Thorpe-Freeman Monthly Blog Award: The Paradox of Spontaneous Order

This month brought us a number of blogs worthy of consideration. Particularly of note and honorable mention were two runner-up entries:  Henry Moore, commenting on Ross Emmett's  article “What's Right About Malthus,” first infers two themes embedded in Emmett's commentary: that great theorists “illuminate the path” and that “human institutions can mitigate human (nature).” Moore then extends Emmett's observations concerning “what's right” about Malthus to salvage portions of both Herbert Spencer's and  Pierre-Joseph Proudhon's thinking. Moore's blog effectively reminds us that just because they didn't get it all right doesn't mean they got it all wrong.

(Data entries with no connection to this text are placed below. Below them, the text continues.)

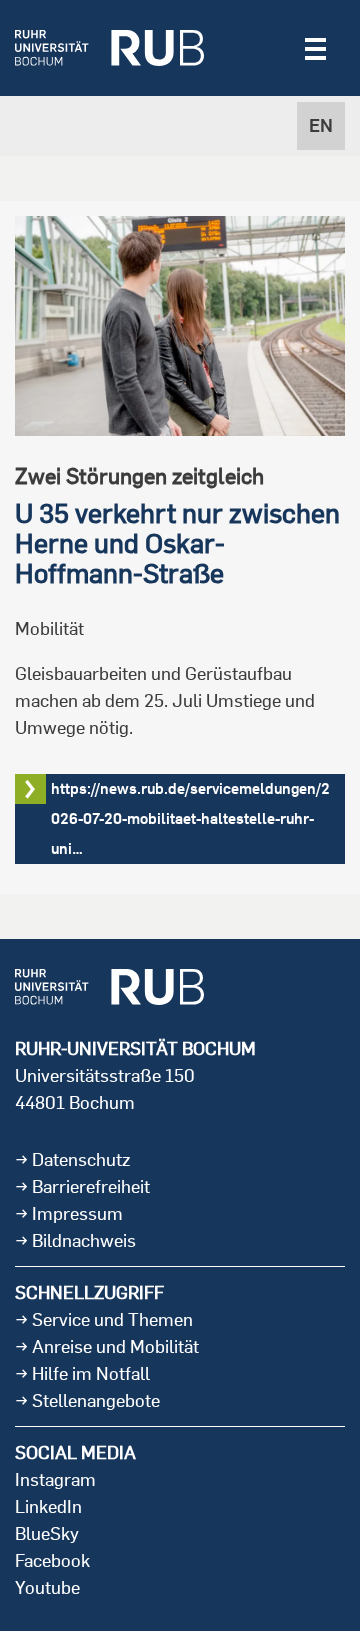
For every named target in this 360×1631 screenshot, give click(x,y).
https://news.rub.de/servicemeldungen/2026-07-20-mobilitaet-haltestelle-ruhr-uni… (190, 818)
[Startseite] (109, 48)
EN (321, 125)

And Babatunde Onabajo, commenting on the same article, likewise provides additional valuable insight by linking Malthus' belief that a “uniform course of prosperity” would “degrade (rather) than exalt the character” to a defense of the business cycle that is a centerpiece of anti-capitalist criticism. It is common economic wisdom that recessions provide incentives to economic players to correct inefficiencies.  Less common is Malthus' moral observation that economic downturns may provide individuals (and by extension society) with opportunities to develop and strengthen “virtues … such as charity and piety.”                       

The winner this month is Adam Millsap, for his observations on Troy Camplin's article "The Beautiful City."

Millsap extends Camplin's observations about the paradoxes that make a city beautiful by speculating on what may be some of the causal factors that have led to the re-emergence, in recent years, of many vibrant urban communities. Though Millsap clearly decries excessive urban planning and “burdensome zoning and regulation” as inimical to the “controlled chaos” that produces the paradoxes Camplin identifies as the source of a city's beauty, Millsap nevertheless recognizes that the subsidies embedded in urban transportation systems may have had the effect of lowering the cost of urban dwelling relative to suburban commuting. Libertarians need not love central planning to recognize its consequences, even when narrowly or inadvertently positive; and one may either love or hate the consequences and still recognize the causal relationships that may have produced them.

Millsap's speculations thus provide a mental springboard encouraging the reader to consider more fully the factors that have led to “the renewed interest in city living.” Millsap's speculations range wide, from the gender distribution of college degrees to the availability of affordable housing to the need for specialized labor forces to juxtapose with a variety of employment opportunities. Where Camplin provides a poetic appreciation of the contrapuntal tensions that allow a city's beauty to emerge, Millsap provides an array of speculative hypotheses concerning the social and economic factors that may have facilitated that emergence.

Congratulations to Adam, this month's recipient of the Thorpe Blog Award.